Bundesregierung mahnt Wahrung der Freiheitsrechte in Tunesien an

Bundesregierung mahnt Wahrung der Freiheitsrechte in Tunesien an
Überraschend hat Tunesiens Präsident Regierung und Parlament entmachtet und selbst die Amtsgeschäfte übernommen. Die Bundesregierung zeigt sich besorgt - will aber nicht von Putsch sprechen.

Die Bundesregierung sieht die Absetzung der Regierung und die Aussetzung der Parlamentsarbeit in Tunesien durch den Präsidenten mit Sorge.

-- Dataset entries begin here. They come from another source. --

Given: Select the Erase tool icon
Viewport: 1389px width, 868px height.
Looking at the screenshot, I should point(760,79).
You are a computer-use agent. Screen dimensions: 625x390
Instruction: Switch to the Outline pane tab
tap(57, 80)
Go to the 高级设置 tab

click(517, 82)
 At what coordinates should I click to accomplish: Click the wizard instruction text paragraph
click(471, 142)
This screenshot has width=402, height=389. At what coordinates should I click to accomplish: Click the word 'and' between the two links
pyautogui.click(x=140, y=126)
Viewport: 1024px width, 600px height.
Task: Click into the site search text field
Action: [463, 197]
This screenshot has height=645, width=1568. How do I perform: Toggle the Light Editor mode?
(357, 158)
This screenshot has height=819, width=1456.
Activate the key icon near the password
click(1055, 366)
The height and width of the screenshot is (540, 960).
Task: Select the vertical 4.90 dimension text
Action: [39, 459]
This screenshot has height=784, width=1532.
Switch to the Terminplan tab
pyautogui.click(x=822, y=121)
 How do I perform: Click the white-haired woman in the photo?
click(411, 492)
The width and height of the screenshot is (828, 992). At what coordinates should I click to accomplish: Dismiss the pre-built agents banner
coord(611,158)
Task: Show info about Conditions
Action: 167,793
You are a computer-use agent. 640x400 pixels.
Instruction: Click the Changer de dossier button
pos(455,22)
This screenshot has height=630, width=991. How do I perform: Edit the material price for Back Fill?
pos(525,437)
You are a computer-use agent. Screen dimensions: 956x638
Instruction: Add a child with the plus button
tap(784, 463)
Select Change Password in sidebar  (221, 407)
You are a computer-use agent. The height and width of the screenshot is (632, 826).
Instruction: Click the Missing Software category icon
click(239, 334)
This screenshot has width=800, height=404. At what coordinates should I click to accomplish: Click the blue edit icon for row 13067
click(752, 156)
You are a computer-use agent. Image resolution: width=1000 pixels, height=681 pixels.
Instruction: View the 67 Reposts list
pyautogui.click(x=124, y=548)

Eine Sprecherin des Auswärtigen Amtes sagte am Montag in Berlin, es sei wichtig, "schnell zur verfassungsmäßigen Ordnung zurückzukehren". Sie mahnte die Wahrung der Freiheitsrechte an, die die wichtigste Errungenschaft der tunesischen Revolution vor rund zehn Jahren seien.

Der tunesische Präsident Kais Saied hatte am Sonntag den Ministerpräsidenten abgesetzt, die Regierungsgeschäfte übernommen und die Arbeit des Parlaments ausgesetzt.

Von einem "Putsch" will die Bundesregierung den Angaben nach nicht sprechen. Der Staatspräsident begründe sein Vorgehen gegenüber dem Parlament mit Artikel 80 der Verfassung, was das Auswärtige Amt jedoch als "recht weite Auslegung" sehe. Die Sprecherin fügte hinzu, die Arbeitsfähigkeit auch des Parlaments müsse schnellstmöglich wieder hergestellt werden. Der deutsche Botschafter führe diesbezüglich Gespräche mit dem Außenministerium in Tunis.

Der Büroleiter der Konrad-Adenauer-Stiftung in Tunis, Holger Dix, sagte dem Evangelischen Pressedienst am Montag: "Das Parlament ist de facto entmachtet worden". In der Nacht habe das Militär das Parlament umstellt, der Parlamentspräsident sei gar nicht mehr hineingelassen worden. Auch die Regierungszentrale in der Innenstadt sei vom Militär umstellt worden.

"Seit gestern steht eine autoritäre Regierung an der Spitze Tunesiens." Das Vorgehen "geht in Richtung Staatsstreich". Wenn Saied den jetzt verursachten Schaden für die Demokratie verringern wolle, müsse er vorgezogene Neuwahlen ausrufen.

Die schwierige Corona-Lage in Tunesien hat laut Dix die Unzufriedenheit der Bevölkerung mit der Regierung verstärkt. Daher begrüßten viele diesen Schritt des Präsidenten, selbst wenn er nicht legal sei.

Der außenpolitische Sprecher der Grünen-Bundestagsfraktion, Omid Nouripour, forderte: "Die Verfassung des Landes muss strikt geachtet, und die Machtkämpfe dürfen nicht auf die Straße verlagert werden." Deutschland und die EU müssten versuchen, zu vermitteln und Tunesien verstärkt darin zu unterstützen, "die große wirtschaftliche sowie pandemiebedingte Not zu meistern". Er betonte: "Ein Scheitern Tunesiens wäre auch angesichts der instabilen Nachbarschaft fatal." Tunesien hat Landgrenzen zu Libyen und Algerien.